** Begin **
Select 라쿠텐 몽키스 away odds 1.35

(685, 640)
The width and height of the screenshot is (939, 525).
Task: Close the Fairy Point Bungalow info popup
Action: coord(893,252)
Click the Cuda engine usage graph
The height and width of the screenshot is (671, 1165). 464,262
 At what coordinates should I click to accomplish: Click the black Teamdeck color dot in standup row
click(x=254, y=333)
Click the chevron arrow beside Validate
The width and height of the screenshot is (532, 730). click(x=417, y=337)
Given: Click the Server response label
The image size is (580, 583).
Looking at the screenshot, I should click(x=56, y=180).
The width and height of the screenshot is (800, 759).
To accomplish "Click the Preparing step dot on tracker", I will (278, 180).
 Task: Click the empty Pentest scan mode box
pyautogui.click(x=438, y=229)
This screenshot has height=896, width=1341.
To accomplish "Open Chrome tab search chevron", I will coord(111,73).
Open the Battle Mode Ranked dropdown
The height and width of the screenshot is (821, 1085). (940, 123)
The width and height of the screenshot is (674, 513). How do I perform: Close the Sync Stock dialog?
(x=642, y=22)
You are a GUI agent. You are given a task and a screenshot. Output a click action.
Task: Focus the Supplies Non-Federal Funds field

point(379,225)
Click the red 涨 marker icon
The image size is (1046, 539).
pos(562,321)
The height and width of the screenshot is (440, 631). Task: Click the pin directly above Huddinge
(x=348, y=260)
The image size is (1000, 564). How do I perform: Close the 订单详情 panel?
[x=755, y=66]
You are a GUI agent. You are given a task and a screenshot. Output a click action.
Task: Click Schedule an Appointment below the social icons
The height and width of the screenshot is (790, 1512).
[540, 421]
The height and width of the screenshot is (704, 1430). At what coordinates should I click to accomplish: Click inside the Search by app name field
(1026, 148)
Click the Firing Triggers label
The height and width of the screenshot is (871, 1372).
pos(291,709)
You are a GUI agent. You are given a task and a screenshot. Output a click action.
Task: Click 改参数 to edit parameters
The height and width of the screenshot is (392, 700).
** End **
GOAL
Switch "GUI agent" to "interface agent" in the part that opens at the start of the records and closes with the line containing "pos(291,709)". Give that part again with everything else unchanged.

SOLUTION FOR THIS EXERCISE
Select 라쿠텐 몽키스 away odds 1.35

(685, 640)
The width and height of the screenshot is (939, 525).
Task: Close the Fairy Point Bungalow info popup
Action: coord(893,252)
Click the Cuda engine usage graph
The height and width of the screenshot is (671, 1165). 464,262
 At what coordinates should I click to accomplish: Click the black Teamdeck color dot in standup row
click(x=254, y=333)
Click the chevron arrow beside Validate
The width and height of the screenshot is (532, 730). click(x=417, y=337)
Given: Click the Server response label
The image size is (580, 583).
Looking at the screenshot, I should click(x=56, y=180).
The width and height of the screenshot is (800, 759).
To accomplish "Click the Preparing step dot on tracker", I will (278, 180).
 Task: Click the empty Pentest scan mode box
pyautogui.click(x=438, y=229)
This screenshot has height=896, width=1341.
To accomplish "Open Chrome tab search chevron", I will coord(111,73).
Open the Battle Mode Ranked dropdown
The height and width of the screenshot is (821, 1085). (940, 123)
The width and height of the screenshot is (674, 513). How do I perform: Close the Sync Stock dialog?
(x=642, y=22)
You are a interface agent. You are given a task and a screenshot. Output a click action.
Task: Focus the Supplies Non-Federal Funds field

point(379,225)
Click the red 涨 marker icon
The image size is (1046, 539).
pos(562,321)
The height and width of the screenshot is (440, 631). Task: Click the pin directly above Huddinge
(x=348, y=260)
The image size is (1000, 564). How do I perform: Close the 订单详情 panel?
[x=755, y=66]
You are a interface agent. You are given a task and a screenshot. Output a click action.
Task: Click Schedule an Appointment below the social icons
The height and width of the screenshot is (790, 1512).
[540, 421]
The height and width of the screenshot is (704, 1430). At what coordinates should I click to accomplish: Click inside the Search by app name field
(1026, 148)
Click the Firing Triggers label
The height and width of the screenshot is (871, 1372).
pos(291,709)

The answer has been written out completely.